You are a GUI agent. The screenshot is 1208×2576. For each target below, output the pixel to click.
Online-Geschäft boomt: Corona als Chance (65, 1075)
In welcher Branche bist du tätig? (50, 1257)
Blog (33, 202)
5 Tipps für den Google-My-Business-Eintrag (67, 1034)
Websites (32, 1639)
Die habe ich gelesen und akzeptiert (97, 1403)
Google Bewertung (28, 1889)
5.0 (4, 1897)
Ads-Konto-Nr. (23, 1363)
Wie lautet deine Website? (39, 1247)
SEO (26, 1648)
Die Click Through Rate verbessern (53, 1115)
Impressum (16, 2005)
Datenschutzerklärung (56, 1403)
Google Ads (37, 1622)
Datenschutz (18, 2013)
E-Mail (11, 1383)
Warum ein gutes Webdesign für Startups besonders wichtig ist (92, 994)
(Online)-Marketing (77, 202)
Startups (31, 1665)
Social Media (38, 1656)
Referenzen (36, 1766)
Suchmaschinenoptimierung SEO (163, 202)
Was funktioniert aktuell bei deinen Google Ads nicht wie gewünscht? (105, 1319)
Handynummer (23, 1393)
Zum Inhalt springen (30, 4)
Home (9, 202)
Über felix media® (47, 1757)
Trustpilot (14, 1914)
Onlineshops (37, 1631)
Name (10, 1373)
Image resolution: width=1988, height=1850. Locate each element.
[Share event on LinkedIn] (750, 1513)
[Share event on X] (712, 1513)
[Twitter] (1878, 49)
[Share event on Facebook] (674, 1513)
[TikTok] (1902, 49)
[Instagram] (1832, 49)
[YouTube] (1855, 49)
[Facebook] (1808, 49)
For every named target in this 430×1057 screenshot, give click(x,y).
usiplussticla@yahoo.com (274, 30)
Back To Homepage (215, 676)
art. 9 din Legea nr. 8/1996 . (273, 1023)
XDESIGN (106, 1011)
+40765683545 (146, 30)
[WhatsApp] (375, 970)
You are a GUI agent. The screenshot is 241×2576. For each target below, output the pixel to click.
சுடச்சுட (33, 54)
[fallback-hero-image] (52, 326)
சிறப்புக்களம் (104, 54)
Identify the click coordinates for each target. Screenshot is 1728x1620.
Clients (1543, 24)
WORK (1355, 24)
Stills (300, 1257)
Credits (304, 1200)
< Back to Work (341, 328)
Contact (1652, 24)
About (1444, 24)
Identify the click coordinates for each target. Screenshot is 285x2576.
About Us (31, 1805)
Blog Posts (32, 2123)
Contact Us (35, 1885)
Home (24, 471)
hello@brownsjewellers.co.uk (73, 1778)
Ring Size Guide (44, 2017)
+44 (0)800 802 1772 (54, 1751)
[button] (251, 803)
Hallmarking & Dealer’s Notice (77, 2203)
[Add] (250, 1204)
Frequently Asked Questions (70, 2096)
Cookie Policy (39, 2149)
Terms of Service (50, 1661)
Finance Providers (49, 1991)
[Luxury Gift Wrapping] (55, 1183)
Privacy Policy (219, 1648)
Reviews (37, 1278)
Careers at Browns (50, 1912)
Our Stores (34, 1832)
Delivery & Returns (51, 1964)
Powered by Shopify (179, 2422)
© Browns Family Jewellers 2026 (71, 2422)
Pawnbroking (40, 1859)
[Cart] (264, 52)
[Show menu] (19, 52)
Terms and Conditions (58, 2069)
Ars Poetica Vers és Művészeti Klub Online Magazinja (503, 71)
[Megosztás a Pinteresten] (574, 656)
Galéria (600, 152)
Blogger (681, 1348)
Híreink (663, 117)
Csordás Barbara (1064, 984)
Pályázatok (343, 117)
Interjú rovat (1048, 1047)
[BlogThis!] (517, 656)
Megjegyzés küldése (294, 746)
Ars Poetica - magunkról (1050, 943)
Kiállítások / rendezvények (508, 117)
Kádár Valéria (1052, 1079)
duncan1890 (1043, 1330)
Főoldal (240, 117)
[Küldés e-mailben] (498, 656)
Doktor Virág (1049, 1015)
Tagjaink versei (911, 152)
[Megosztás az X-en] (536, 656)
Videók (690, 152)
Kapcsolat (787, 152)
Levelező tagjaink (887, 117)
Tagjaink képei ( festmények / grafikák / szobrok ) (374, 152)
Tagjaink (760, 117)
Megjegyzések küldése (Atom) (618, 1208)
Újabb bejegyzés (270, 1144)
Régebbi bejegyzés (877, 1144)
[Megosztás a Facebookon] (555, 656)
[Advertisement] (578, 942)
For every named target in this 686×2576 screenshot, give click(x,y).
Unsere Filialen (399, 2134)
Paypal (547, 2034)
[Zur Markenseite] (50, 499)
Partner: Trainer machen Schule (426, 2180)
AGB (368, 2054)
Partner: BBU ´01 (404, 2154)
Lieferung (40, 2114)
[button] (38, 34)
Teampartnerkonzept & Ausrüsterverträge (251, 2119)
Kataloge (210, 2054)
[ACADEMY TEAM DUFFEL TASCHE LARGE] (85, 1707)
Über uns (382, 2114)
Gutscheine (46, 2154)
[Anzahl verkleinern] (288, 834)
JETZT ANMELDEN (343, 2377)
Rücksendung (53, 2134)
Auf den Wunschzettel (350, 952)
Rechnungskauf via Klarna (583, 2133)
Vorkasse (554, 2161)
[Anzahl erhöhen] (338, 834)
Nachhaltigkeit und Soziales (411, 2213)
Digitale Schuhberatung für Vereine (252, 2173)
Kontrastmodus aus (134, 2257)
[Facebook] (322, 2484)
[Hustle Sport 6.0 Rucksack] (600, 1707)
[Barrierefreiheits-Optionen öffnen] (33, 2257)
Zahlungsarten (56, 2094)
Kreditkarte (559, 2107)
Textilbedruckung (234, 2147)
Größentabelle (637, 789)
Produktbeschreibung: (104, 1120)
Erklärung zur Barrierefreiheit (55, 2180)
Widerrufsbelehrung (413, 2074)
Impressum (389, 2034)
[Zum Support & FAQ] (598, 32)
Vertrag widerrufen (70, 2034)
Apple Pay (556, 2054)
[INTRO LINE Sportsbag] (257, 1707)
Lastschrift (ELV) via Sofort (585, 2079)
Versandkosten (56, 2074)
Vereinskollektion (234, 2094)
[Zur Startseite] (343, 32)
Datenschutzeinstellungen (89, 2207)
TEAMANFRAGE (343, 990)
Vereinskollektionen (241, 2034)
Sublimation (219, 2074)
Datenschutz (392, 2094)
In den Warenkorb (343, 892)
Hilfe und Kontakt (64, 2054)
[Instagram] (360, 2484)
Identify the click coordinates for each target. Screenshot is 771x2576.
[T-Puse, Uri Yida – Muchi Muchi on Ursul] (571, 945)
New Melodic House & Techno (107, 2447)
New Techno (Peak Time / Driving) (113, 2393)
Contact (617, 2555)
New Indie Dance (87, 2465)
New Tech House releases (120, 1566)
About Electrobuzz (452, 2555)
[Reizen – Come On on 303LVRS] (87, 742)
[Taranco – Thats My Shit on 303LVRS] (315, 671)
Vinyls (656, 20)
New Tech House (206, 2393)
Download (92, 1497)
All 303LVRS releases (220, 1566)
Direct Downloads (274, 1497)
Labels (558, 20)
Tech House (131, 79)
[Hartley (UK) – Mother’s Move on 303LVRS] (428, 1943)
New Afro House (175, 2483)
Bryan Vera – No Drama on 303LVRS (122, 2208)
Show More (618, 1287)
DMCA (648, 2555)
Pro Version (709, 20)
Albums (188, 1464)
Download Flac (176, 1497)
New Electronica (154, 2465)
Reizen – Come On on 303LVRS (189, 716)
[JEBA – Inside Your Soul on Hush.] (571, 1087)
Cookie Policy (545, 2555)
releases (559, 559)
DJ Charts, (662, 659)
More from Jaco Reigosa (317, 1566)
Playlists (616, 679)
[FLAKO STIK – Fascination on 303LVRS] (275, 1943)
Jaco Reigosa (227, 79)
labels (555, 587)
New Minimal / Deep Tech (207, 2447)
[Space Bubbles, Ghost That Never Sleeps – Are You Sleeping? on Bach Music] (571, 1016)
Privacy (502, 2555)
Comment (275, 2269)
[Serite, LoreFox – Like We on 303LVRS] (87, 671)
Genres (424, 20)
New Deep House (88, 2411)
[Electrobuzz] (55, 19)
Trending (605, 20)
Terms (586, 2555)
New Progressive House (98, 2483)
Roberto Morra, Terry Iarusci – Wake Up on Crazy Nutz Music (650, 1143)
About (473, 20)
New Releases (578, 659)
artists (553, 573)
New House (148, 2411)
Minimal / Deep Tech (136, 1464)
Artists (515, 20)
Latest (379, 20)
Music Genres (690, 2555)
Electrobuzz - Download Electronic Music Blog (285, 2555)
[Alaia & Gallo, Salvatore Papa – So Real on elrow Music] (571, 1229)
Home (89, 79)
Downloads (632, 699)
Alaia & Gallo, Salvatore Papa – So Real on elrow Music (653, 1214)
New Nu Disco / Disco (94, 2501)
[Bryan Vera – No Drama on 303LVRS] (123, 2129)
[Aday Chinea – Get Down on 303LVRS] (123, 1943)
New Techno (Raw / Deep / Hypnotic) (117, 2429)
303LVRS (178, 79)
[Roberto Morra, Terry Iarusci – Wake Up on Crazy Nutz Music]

════════════════

> [Action item]
In the listing above, find the line containing "(Online)-Marketing (77, 202)" and the line containing "Über felix media® (47, 1757)", then quote both, plus every line between them, exactly as written.

> [Answer for this exercise]
(Online)-Marketing (77, 202)
Startups (31, 1665)
Social Media (38, 1656)
Referenzen (36, 1766)
Suchmaschinenoptimierung SEO (163, 202)
Was funktioniert aktuell bei deinen Google Ads nicht wie gewünscht? (105, 1319)
Handynummer (23, 1393)
Zum Inhalt springen (30, 4)
Home (9, 202)
Über felix media® (47, 1757)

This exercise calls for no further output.